> _Alıştırma metni_:
────────────────
Çocuk yetiştirmek hiç şüphesiz çok emek isteyen zor bir iştir ve çocuğunuz büyürken mahrum kaldığınız birçok şey olabilir. Onun sağlığı için hayatınızdan çıkardıklarınız, o zorluk yaşamasın diye yaptığınız fedakarlıklar ve onun iyiliği için vermek zorunda kaldığınız kararlar zaman zaman sizi zora sokabilir. Bebek dünyaya geldiğinde o kadar korunmaya muhtaçtır ki, bu durum doğal olarak ebeveynleri korkutur ve onları korumacı ve hassas bir yapıda olmaya iter.
Toplumuzda aşırı koruyucu ebeveyn davranışları genellikle iyi çocuk yetiştirme belirtisi olarak algılanabiliyor. Çocuğunun ağlamaması için bir dediğini iki etmeyen, gözünü ondan ayırmayan, ihtiyaçlarını o daha söylemeden sezip yerine getiren ebeveynler bu tavırlarının iyi anne-babalık göstergesi olduğunu düşünerek övünebiliyorlar.
────────────────
> _Kayıt kümesi_:
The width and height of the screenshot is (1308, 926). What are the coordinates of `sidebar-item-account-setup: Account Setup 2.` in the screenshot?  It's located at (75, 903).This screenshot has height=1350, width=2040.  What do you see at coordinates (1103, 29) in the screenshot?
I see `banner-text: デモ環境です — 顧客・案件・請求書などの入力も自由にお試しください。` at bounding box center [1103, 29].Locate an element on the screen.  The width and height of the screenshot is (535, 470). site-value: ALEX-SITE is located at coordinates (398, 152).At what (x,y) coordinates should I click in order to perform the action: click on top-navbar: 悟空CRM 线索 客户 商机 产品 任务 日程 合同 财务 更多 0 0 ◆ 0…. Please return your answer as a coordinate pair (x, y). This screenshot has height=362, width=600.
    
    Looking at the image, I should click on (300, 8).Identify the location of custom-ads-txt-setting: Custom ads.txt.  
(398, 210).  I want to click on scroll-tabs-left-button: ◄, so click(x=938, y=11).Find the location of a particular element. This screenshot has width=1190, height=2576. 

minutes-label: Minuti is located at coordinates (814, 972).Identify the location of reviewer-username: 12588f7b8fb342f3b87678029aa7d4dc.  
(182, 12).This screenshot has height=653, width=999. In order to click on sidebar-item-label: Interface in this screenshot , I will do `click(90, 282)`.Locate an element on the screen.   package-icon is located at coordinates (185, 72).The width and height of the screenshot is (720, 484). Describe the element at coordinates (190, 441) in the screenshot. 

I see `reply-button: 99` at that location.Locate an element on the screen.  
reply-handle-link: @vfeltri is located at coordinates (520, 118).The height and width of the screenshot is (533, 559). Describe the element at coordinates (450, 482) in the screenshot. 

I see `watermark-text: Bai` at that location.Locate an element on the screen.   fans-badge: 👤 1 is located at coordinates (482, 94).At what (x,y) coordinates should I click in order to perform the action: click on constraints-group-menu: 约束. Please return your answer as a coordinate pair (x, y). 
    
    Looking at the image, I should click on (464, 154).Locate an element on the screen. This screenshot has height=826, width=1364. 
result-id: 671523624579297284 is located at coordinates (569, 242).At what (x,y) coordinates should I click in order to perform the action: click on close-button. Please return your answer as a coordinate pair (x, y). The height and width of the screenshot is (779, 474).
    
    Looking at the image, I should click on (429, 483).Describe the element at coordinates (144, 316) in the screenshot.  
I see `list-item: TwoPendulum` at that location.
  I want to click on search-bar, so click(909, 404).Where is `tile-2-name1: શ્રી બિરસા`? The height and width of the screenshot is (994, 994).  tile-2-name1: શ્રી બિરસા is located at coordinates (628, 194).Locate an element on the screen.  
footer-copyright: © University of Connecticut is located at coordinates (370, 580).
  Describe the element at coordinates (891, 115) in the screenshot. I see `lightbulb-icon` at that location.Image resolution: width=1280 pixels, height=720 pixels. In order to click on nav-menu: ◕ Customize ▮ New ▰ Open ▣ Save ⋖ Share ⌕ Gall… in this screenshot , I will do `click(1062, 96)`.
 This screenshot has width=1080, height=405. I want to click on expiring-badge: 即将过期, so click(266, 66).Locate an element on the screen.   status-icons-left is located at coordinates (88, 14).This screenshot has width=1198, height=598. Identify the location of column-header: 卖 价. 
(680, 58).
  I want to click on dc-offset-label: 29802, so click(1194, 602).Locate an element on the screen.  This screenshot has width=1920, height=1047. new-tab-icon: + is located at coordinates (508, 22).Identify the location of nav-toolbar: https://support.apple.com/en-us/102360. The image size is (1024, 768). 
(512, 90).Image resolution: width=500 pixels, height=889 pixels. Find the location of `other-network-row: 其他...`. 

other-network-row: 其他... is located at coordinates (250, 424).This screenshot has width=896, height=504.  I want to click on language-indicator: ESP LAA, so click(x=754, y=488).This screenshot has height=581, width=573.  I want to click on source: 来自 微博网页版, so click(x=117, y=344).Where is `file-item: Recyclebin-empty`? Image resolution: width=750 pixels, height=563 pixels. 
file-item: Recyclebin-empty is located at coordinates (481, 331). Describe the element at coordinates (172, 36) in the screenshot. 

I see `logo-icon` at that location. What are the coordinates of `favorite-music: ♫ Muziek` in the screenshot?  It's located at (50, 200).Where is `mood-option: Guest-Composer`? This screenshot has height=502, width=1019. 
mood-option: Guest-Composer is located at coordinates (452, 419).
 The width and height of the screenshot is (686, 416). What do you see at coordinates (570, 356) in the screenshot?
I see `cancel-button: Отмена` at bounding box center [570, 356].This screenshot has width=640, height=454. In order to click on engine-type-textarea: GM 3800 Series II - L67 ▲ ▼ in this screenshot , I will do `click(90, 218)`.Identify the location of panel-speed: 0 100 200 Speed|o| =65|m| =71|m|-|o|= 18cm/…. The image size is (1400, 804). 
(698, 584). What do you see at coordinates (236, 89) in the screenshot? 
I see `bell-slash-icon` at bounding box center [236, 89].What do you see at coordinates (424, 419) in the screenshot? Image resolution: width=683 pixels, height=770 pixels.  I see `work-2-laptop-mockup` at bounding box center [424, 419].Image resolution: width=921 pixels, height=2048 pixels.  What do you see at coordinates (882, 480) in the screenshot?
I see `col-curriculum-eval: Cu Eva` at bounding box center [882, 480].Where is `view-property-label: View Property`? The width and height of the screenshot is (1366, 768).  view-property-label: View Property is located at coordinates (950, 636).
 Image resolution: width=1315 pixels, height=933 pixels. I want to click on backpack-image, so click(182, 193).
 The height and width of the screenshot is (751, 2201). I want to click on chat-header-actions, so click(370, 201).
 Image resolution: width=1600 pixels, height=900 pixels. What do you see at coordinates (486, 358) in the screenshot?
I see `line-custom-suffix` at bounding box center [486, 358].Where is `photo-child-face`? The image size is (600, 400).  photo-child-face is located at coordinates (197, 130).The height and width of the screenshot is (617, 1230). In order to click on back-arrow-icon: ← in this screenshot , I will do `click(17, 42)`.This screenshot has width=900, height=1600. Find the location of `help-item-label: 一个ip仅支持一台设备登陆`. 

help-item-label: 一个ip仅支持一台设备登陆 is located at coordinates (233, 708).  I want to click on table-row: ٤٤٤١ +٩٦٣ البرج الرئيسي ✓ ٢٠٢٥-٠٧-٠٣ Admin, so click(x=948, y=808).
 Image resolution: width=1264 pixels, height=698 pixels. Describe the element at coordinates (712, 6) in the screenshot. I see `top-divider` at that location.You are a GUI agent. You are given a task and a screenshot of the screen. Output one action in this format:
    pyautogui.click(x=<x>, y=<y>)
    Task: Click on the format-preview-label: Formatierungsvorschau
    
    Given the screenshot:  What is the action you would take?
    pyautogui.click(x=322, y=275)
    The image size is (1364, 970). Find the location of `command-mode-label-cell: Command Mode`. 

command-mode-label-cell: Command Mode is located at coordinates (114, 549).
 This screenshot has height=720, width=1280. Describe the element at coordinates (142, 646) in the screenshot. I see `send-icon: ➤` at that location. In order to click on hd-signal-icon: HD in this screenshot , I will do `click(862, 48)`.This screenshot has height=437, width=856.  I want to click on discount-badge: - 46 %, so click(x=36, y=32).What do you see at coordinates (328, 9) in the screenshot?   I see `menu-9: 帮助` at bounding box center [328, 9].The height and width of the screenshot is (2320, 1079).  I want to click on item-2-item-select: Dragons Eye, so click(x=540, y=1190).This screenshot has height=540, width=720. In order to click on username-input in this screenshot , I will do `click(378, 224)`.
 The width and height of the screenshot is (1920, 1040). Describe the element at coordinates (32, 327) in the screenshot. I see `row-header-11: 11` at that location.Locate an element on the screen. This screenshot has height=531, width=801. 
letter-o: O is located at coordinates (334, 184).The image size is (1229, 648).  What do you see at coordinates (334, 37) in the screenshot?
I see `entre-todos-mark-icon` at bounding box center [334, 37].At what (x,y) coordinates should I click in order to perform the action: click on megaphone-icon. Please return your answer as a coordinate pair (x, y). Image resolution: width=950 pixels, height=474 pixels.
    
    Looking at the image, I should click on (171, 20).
────────────────
> _Yapılacak iş A_: Alıştırma metnine göre toplumumuzda aşırı koruyucu ebeveyn davranışları genellikle neyin belirtisi olarak algılanabiliyor?
> _Yapılacak iş B_: Lütfen alıştırma metninde "Toplumuzda aşırı koruyucu" sözlerinden başlayıp "olduğunu düşünerek övünebiliyorlar." sözlerine kadar, bu sözler de dahil olmak üzere, olan bölümü aynen yinele.

> _Yazılı yanıt A_: İyi çocuk yetiştirmenin belirtisi olarak algılanabiliyor.

> _Yazılı yanıt B_:
Toplumuzda aşırı koruyucu ebeveyn davranışları genellikle iyi çocuk yetiştirme belirtisi olarak algılanabiliyor. Çocuğunun ağlamaması için bir dediğini iki etmeyen, gözünü ondan ayırmayan, ihtiyaçlarını o daha söylemeden sezip yerine getiren ebeveynler bu tavırlarının iyi anne-babalık göstergesi olduğunu düşünerek övünebiliyorlar.